XK140 Engine Builder Needed

(Horatiocaine) #1

I searched the forums, but have not found any current threads. I am looking for a current post, or referral for an engine rebuilder for my XK140 engine. I am in the Los Angeles area. The engine is free, has nice cylinder bores and is STD on the pistons, had never had the block decked from what I see, has STD rod journals. The cylinder head has 2 guide sleeves that need replacing. The car was stored for the past 25 years. Any help will be appreciated.

(Rob Reilly) #2

How much of the work are you willing to do yourself?
My preference is to do almost everything myself, but farm out any small jobs for which I don’t have the machinery, cylinder boring for example, and get firm price quotes.
My bores were done by a local shop that bores everything from motorcyles to Caterpillars. They were perfectly happy to do the Jag block for $20 per bore, and I provided one new piston for them to measure first.
LA must have dozens of such shops.

(Horatiocaine) #3

I am happy to do as much work as I can. Not being familiar with this engine I am looking for a rebuilder with experience in this engine. The engine is still STD on the cylinders and bore, and they look very good, the rods are STD as well. I have not removed the crank yet. I want to get it back on the road, and I would like to do only what is necessary, I believe experience is well worth the added cost here.

(Roger King) #4

As Rob says, it’s perfectly possible to do a lot of the work yourself. These are basically very simple engines from a much simpler age, and pretty well over-engineered.
I would strip the engine yourself, then take block, head, crank and rotating assembly parts to a machine shop for measuring, chemi clean and crack testing. Reboring, and even sleeving, is pretty straightforward work - probably the most contentious area would be weld repairs to the cylinder head. Any machine shop that works on classic motors should be fine with all this.
Being in Cambridgeshire, UK, I can’t help much with recommendations, I’m afraid.

(Rob Reilly) #5

Yes, get a manual and you will find these engines are perfectly understandable.
Some specialty shops will want you to write a blank check, then do everything that is unnecessary, and hand you a bill for $10-15k.
For the valve stem sleeves, find a local shop that is familiar with DOHC heads. Lots of cars have them now. Make a personal visit before committing.
If the oval water ports are corroded, commonly in regions where they don’t use corrosion inhibiting anti-freeze, you need a good welding shop familiar with aluminum that will keep the heat low. And search the archives of this forum and the XK engine forum.

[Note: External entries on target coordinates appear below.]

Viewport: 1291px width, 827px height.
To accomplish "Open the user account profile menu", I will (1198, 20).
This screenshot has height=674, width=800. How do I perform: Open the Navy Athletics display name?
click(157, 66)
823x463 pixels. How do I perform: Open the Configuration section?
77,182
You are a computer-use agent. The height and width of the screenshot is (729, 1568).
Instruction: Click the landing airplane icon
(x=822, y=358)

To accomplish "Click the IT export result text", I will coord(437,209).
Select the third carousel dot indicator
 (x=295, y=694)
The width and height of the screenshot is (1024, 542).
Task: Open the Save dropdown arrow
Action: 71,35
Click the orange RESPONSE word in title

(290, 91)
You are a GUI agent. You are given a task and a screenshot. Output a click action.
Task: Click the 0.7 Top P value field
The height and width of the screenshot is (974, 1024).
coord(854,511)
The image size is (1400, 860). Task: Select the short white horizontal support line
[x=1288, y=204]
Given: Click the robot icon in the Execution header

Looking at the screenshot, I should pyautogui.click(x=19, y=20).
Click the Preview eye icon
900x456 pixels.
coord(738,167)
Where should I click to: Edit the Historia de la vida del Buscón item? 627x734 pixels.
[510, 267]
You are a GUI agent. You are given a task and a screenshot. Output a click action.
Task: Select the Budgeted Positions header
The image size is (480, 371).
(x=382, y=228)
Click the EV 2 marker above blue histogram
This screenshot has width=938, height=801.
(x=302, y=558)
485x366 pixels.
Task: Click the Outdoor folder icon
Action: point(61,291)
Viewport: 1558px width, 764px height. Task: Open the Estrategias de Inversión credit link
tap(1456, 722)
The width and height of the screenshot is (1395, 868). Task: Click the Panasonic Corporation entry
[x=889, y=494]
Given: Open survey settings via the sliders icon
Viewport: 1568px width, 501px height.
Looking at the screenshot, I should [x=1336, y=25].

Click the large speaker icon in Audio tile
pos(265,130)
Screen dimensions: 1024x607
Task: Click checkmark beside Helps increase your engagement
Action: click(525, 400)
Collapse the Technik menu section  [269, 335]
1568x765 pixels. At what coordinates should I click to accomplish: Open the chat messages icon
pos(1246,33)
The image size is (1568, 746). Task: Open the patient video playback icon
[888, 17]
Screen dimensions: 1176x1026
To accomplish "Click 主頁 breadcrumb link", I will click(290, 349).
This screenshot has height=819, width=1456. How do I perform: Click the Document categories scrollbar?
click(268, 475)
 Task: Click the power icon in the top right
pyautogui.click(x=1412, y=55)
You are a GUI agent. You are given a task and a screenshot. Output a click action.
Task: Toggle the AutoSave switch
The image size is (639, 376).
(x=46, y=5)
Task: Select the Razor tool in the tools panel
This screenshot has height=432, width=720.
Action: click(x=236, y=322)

Head welding has been discussed many times.
Block decking is almost unknown among XK engines, and be aware the front cover was originally matched with the block and machined together.
Cranks often are fine with just new bearings.
Pistons might be ok cleaned up with just new rings.
There is no need to spend a pile of money if you know what you are doing.

(Horatiocaine) #6

The cylinders look decent, I noticed a bit of pitting where the rings were, the car was parked 25 years. The pistons appear to be STD, 4 are “G” 2 are “H”, the block is stamped near each cylinder with the G, H and all pistons are numbered 1-6. I have not removed the crank. The cylinder head is in very good condition in the water jacket areas, the car has anti freeze when parked. I need 2 of the lifter sleeved replaced/repaired, one is moving with the lifter, the other is starting to. The damper needs to be rebuilt.If the main journals on the crank look ok I may be inclined to hone the cylinders, re-ring the pistons and replace the bearings STD. Any thoughts will be greatly appreciated. My plan is to clean the car up drive it.

(Horatiocaine) #7

Rod bearings are std. I feel the rod journals may be usable, I need to replace all the timing chain dampers, I will want to have the crank, flywheel, clutch and damper balanced

(Lee140FHC) #8

Bear in mind that if you want the bare block “cleaned”, it is now done with heat instead of chemicals…(CA eco laws). Since I was to have my block bored and align honed, the oven treatment was not an issue for me. But my machinist said the cleaning regimen does require boring/honing and crank journal align bore afterward because of the amount of heat used.
I used a crank guy in Santa Fe Springs on Sorenson rd…Lopez, IIRC, and my balance guy is in N. Long Beach on Cherry…I will look for the name…
I have posted about this before so do a search of this site.
You can do a pretty good job of cleaning everything yourself with some ingenuity and patience.

(Roger King) #9

Oh, bad luck guys. In the UK it’s still a very effective chemical process - for now

(TheoSoares) #10

I’ll send you a PM with some shops in the area.

(Lee140FHC) #11

“Revco” is the balance guy in N. Long Beach…Lopez Crank IS correct for the shop on Sorenson, Santa Fe Springs…you should see the exotic cranks the guy has in his shop at any given time.

(Roger King) #12

I had a lot of work done on some NOS (std) 1964 289 cranks by a guy called Armondo (Custom Crank Repairs??) in Santa Clara a few years back, outstanding work. I gather he’s not quick, though.